Eden: I have a friend who’s a minister, and he says fifty percent of his work hours are given to prayer and thoughtful meditation to prepare for, and research for his sermons. So, fifty percent of his job is internal work to be able to put together a twenty minute sermon. You can’t do anything effectively if you haven’t had the time, right?

Bob: One of the local high schools did In the Heights a few years ago, and they did have one person of color in the cast, but other than that everyone else was white. And I asked the director, “Dude, are you sure?” Because, you know, that’s a whole thing right now, at least more than it ever has been. And he noted that apparently Lin Manuel made a statement that he wants every school that wants to do this show, to do this show, regardless of ethnicity. Colorblind casting. So.

Elise: One of the good things about Zoom, one of the positives coming out of a very dark time, is the idea of bringing more outside people into my classroom via Zoom. A few years ago, my school did pen pals with a school in another state, and we did a Skype call with someone. But now, Zoom is a normal thing, and so we can bring in people, for example, local working musicians, or even anyone worldwide who’s willing to visit our classroom online and talk to the kids.

Eden: I have one child who’s stressing me out. She may be the first prodigy I’ve ever met, and so the challenge of how to work with truly a genius… I’ve never experienced it.

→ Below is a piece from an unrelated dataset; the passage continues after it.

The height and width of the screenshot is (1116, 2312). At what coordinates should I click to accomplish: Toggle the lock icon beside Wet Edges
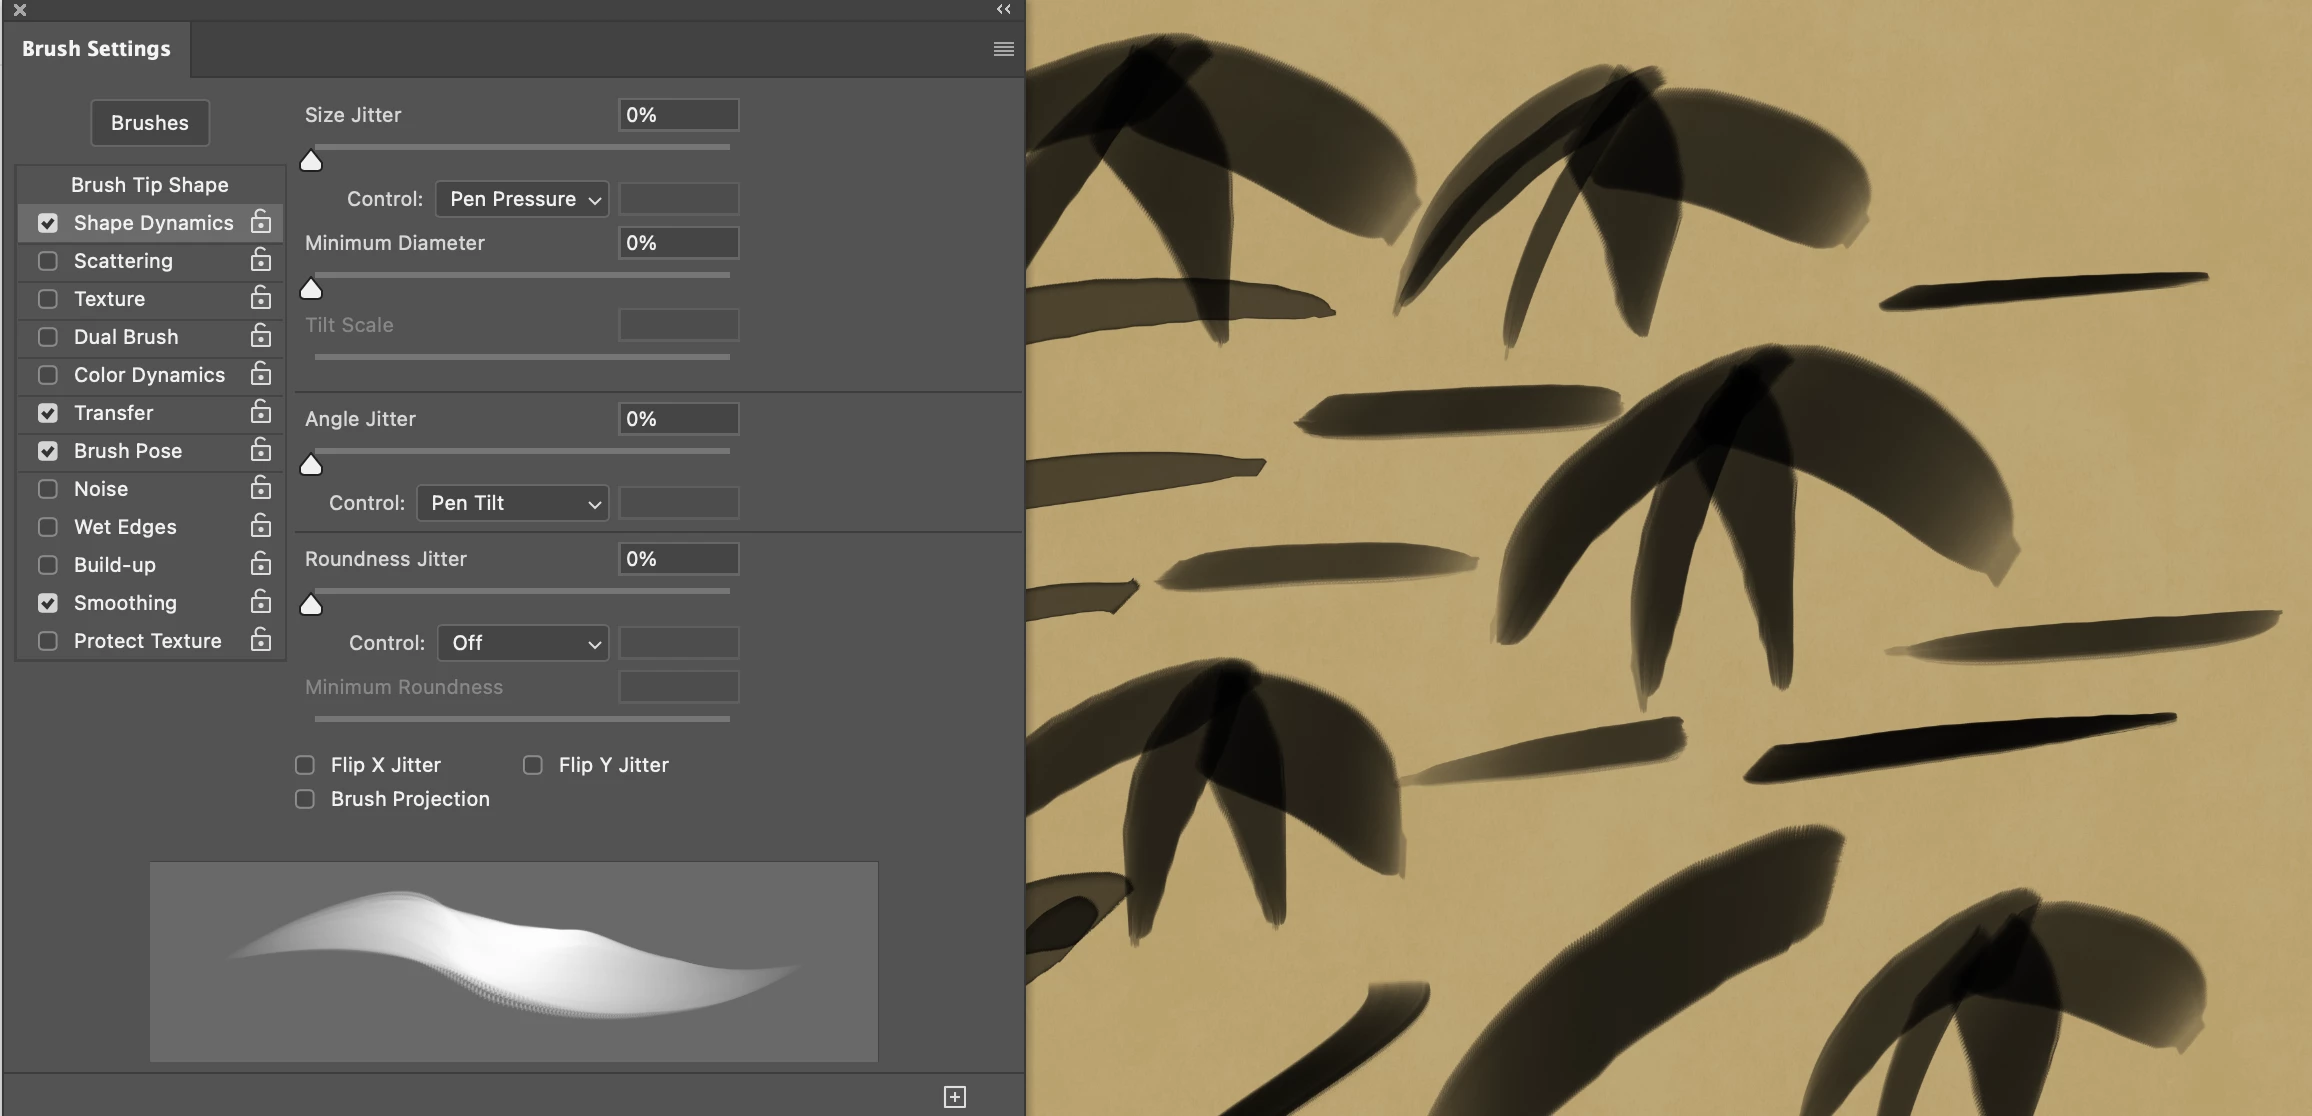click(x=261, y=526)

Kerrie: Music makes us better people. Better humans, better citizens, better listeners, better observers, better participants, better team players, and a little more empathetic toward people who are willing to take a chance. “I’m going to perform, I'm going to make a mistake, and that’s cool. I’m going to take that chance.” Music is cultural literacy. Music is all-inclusive. Music is the great equalizer. We just need bigger ears. We need bigger imaginations.